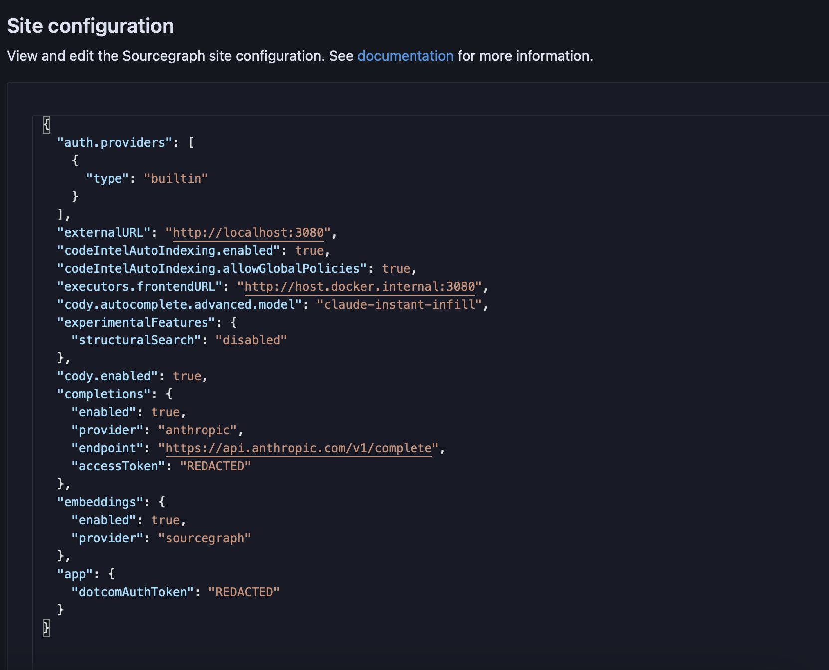The width and height of the screenshot is (829, 670).
Task: Select the REDACTED accessToken value
Action: (x=216, y=466)
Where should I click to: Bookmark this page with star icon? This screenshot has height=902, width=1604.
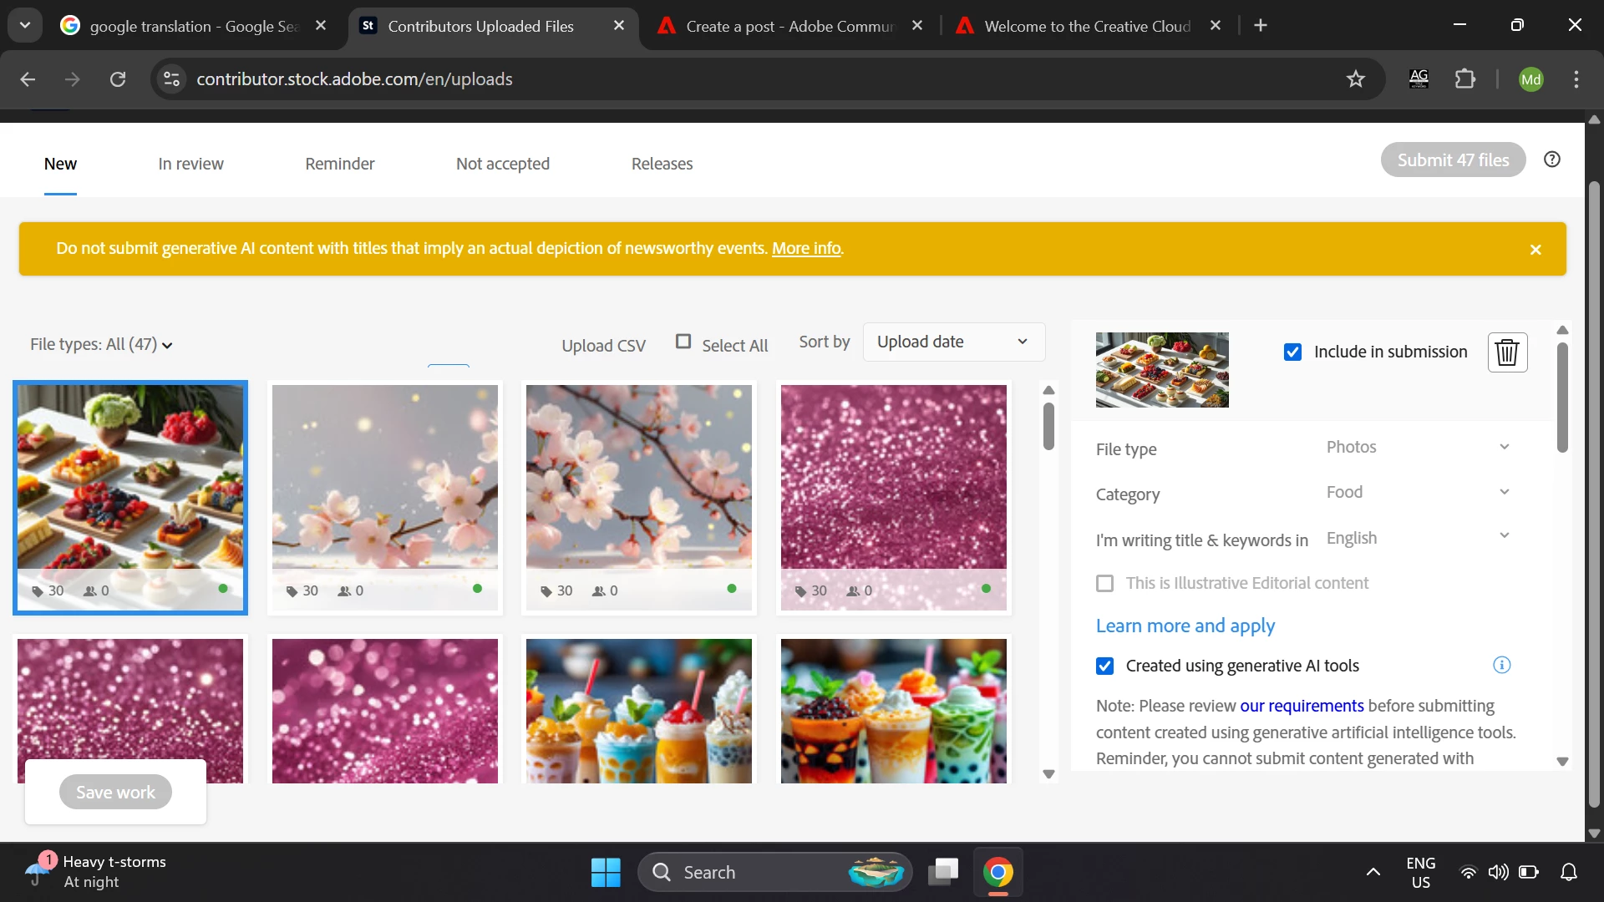(1355, 79)
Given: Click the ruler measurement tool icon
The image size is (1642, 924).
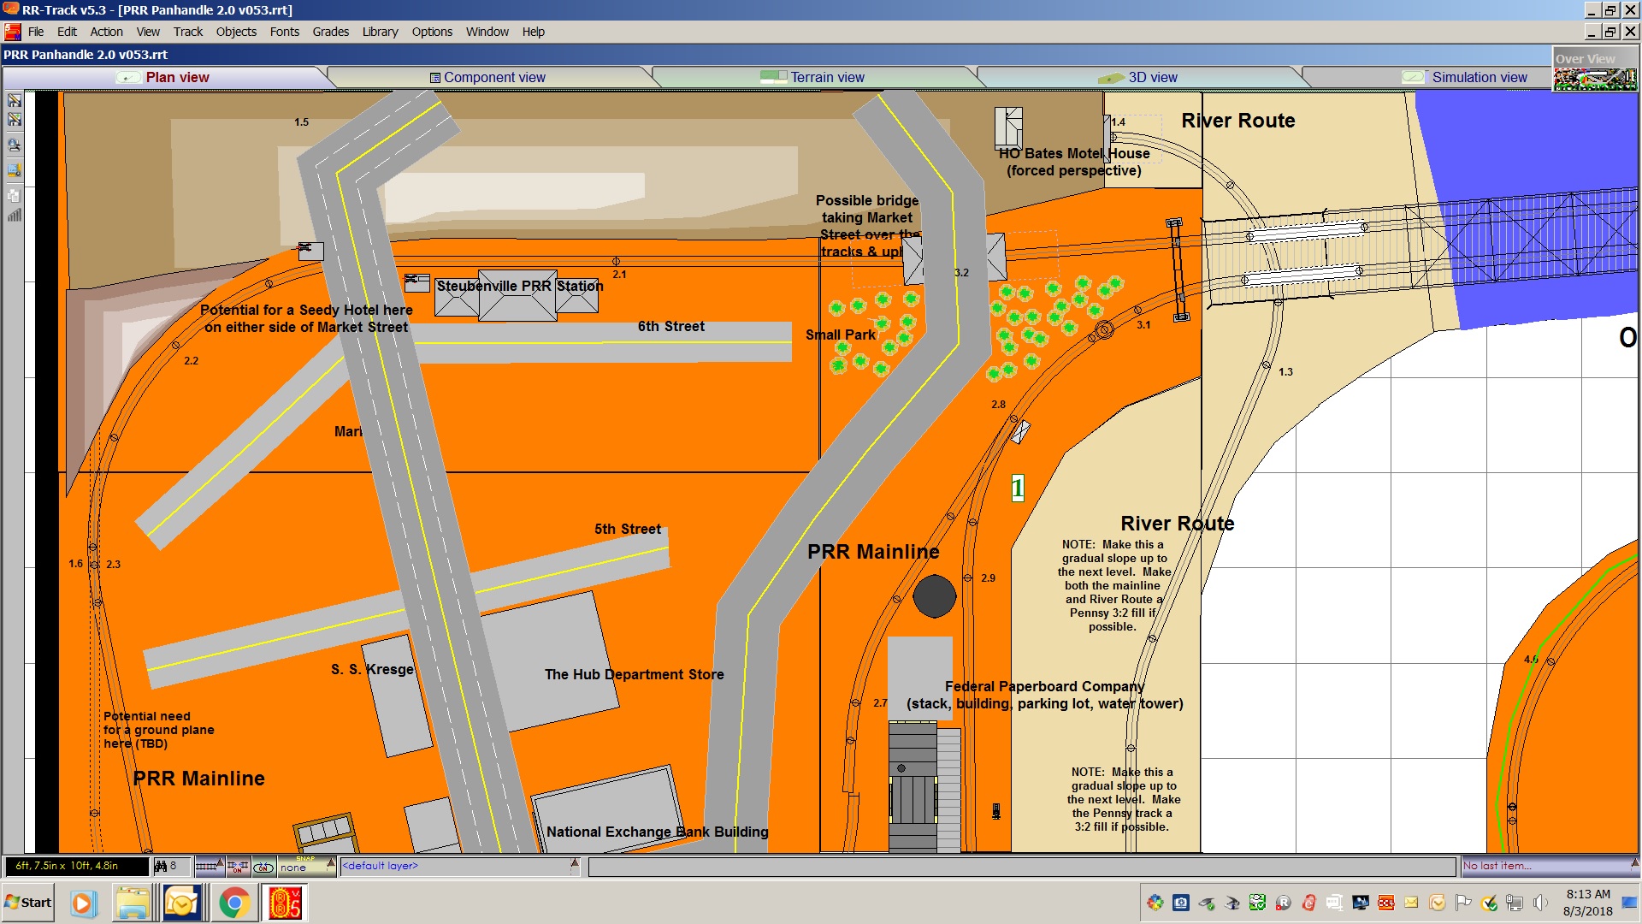Looking at the screenshot, I should point(15,171).
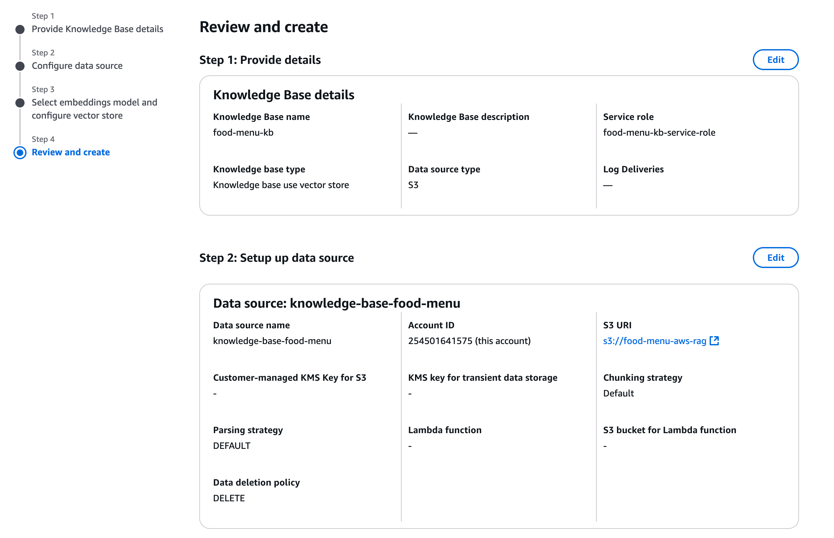Click the food-menu-kb-service-role value
Screen dimensions: 834x538
click(659, 133)
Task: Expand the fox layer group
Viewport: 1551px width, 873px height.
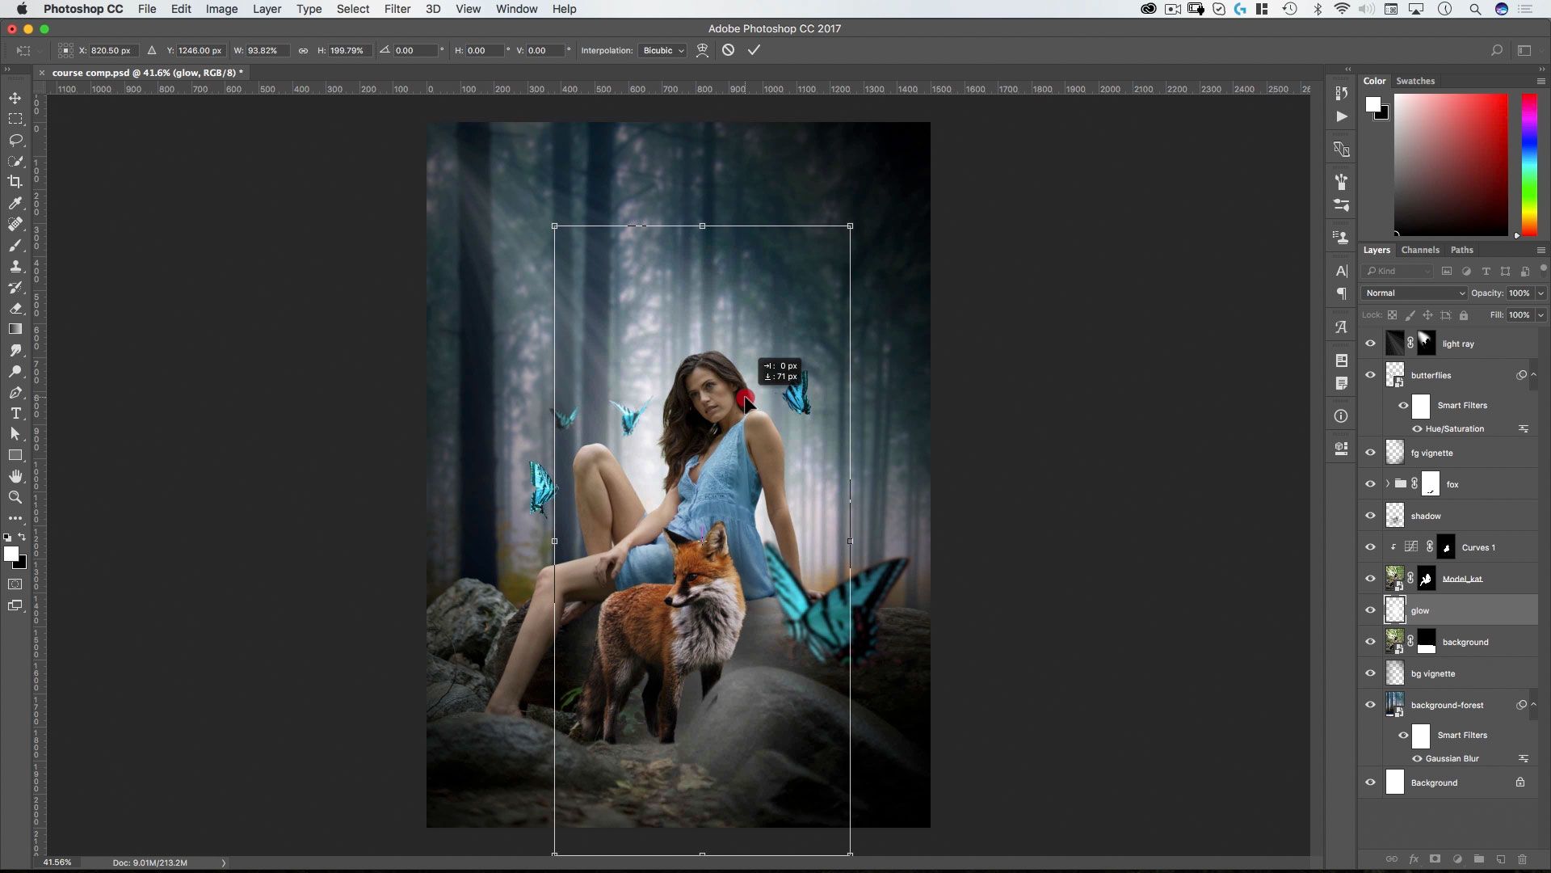Action: [1388, 484]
□ □ □ □ □
• **What to produce**
Please write out the lines above exactly, from the one that contains "Where should I" through the final line, and include none of the pictures.

• **Response area**
Where should I click to: Bookmark this page with star icon? This screenshot has height=902, width=1604.
(1355, 79)
Given: Click the ruler measurement tool icon
The image size is (1642, 924).
Looking at the screenshot, I should point(15,171).
Click the food-menu-kb-service-role value
Screen dimensions: 834x538
click(659, 133)
Task: Expand the fox layer group
Viewport: 1551px width, 873px height.
Action: [1388, 484]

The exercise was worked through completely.